The recommended optimum ratio in neonatology is 12-20 patients to one physician, eight patients to one mid-level provider, and one nurse to four patients, depending on patient acuity, Lakshminrusimha says. Size does have an impact on staff, however, and NICUs with private patient rooms are larger in square footage than those with pod or group settings. With an expanded footprint, walking distances increase substantially from patient rooms to supply closets, medication rooms, and formula prep areas. For nurses, patient assignments are often contingent on acuity and bed availability, so nurses could be caring for patients on opposite ends of a unit. For this reason, care provider stations and supplies are often decentralized in large NICUs to bring nurses closer to the point of care along with medications and patient-specific supplies, such as milk and formula, via supply servers.
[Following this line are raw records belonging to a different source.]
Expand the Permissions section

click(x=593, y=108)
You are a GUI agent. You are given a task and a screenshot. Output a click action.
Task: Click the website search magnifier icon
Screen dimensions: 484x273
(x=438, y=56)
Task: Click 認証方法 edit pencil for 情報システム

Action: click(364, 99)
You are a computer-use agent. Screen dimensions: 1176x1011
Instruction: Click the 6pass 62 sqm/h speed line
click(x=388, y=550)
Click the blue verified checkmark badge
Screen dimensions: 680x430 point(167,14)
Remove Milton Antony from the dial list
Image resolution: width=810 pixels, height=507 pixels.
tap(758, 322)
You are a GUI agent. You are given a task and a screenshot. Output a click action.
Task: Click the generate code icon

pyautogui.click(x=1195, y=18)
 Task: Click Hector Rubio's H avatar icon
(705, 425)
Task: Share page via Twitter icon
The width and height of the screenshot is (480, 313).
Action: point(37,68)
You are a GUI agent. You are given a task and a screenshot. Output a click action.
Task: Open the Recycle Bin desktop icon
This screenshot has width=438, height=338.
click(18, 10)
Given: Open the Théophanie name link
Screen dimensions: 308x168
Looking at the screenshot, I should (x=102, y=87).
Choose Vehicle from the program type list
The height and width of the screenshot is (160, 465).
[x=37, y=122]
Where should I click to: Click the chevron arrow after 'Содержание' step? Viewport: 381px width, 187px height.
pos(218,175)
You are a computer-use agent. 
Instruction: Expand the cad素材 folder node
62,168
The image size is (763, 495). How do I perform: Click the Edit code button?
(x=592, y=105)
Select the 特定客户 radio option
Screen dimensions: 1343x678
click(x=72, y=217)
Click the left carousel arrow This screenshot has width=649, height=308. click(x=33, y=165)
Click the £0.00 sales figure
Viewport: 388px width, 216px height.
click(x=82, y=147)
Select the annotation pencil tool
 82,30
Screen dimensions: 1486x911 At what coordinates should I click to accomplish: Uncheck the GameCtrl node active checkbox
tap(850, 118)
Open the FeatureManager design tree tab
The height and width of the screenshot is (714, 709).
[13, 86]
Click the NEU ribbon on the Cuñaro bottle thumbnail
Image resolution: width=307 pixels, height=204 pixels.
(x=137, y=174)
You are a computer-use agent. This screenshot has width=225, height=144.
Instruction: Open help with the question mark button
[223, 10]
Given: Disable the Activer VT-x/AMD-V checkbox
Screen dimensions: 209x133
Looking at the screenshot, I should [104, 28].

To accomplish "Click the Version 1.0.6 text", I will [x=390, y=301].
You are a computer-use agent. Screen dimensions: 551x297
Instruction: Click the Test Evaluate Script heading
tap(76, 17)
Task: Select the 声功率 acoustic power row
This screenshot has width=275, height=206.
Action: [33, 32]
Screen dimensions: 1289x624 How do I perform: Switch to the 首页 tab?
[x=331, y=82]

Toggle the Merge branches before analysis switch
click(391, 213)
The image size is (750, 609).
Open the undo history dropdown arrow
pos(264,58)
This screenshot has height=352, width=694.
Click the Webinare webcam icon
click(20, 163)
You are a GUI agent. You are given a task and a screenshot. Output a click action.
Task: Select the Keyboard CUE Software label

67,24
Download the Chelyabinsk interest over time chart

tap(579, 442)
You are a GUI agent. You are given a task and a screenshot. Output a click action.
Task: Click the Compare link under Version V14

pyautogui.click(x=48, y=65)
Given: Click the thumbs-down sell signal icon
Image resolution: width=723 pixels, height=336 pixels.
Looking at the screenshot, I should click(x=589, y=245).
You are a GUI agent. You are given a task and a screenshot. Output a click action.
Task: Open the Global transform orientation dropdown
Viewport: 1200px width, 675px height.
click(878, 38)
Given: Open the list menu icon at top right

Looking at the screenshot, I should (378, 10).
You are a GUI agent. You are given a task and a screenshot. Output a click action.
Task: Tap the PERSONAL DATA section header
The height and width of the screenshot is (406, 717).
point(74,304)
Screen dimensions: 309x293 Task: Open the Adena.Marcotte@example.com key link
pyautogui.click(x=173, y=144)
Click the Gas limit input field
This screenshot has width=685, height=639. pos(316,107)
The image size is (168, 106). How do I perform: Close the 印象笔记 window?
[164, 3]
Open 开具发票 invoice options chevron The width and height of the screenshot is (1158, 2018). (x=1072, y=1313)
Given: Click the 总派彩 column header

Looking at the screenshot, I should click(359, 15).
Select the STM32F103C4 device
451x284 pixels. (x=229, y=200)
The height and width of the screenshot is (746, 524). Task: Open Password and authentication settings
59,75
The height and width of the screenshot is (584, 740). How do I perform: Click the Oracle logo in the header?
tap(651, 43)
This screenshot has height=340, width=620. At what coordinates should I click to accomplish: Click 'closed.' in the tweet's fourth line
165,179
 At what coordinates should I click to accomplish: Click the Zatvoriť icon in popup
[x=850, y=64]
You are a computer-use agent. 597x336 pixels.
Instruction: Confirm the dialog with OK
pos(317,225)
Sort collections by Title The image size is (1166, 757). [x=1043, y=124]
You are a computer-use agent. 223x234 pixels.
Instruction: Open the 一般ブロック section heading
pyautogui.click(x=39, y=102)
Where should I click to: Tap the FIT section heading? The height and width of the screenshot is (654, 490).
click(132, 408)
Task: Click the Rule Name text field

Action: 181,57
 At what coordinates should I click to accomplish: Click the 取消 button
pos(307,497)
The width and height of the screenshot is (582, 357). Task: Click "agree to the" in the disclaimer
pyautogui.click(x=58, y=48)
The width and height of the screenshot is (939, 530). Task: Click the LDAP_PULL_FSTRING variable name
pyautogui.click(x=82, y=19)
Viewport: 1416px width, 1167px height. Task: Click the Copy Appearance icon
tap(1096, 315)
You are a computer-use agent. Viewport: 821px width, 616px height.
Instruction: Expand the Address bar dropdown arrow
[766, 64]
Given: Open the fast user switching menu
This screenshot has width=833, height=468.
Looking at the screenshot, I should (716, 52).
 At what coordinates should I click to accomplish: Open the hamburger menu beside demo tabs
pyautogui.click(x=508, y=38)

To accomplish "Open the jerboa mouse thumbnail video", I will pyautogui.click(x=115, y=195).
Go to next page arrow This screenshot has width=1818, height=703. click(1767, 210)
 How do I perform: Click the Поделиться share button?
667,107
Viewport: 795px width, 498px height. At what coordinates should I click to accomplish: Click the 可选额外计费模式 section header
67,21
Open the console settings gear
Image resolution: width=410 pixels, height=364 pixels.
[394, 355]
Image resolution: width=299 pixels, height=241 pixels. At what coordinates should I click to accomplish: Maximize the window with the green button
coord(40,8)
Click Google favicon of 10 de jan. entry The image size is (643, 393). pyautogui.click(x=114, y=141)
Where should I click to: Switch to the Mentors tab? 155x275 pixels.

Many facilities are also trying different layouts to address optimal care and staff satisfaction. For example, Boston Children’s Hospital’s new NICU, to be completed in 2022, will use an onstage/offstage concept that reduces walking distances thanks to offstage cross-corridor paths and provides areas for staff consults and communication away from patients. Others are relying on a neighborhood concept to provide clinical teams with the necessary support services to deliver efficient and effective care. At the John R. Oishei Children’s Hospital, the 45,000-square-foot NICU will house 64 beds in five neighborhoods of private rooms (with a couple of double rooms). Each neighborhood will be led by a charge nurse and provide some degree of local control, while improving communication and accessibility of resources.
Family at the center
The presence of family can contribute significantly to the growth of NICU patients and prepare parents for baby care following discharge, meaning designers should consider including spaces that support sleeping, eating, and working as well as participation in caregiving. Common family amenities in NICUs include lounge and support areas, kitchenettes and dining spaces, laundry and shower facilities, sibling play rooms, and outdoor gardens. Shankaran says she’s seeing more mothers spending time in the NICU at Children’s Hospital of Michigan and using the spacious lounge, where parents can access a computer or find a place to talk with others. “This has helped parents get to know each other and form helpful relationships that last beyond the NICU,” she says.
Within the patient rooms, family-focused design features include furniture that converts to beds, individual refrigerators for storing food, and technology. Some NICU designs also incorporate sub-waiting areas and prayer rooms to accommodate international cultures, large family sizes, and specific religious needs. To promote bonding time with parents and other family members, especially siblings who are traditionally prohibited from visiting NICUs due to space limitations and potential health concerns, many facilities are adding family suites with kitchen facilities, resource centers, and outdoor gardens.
As the industry continues to reimagine the NICU setting, it’s important to remember that building bigger spaces isn’t always the answer and that size is relative to the ideal operational model identified.
Maintaining a focus on patient experience and staff efficiency should be key drivers in the design of new or renovated spaces to improve baby care and family satisfaction.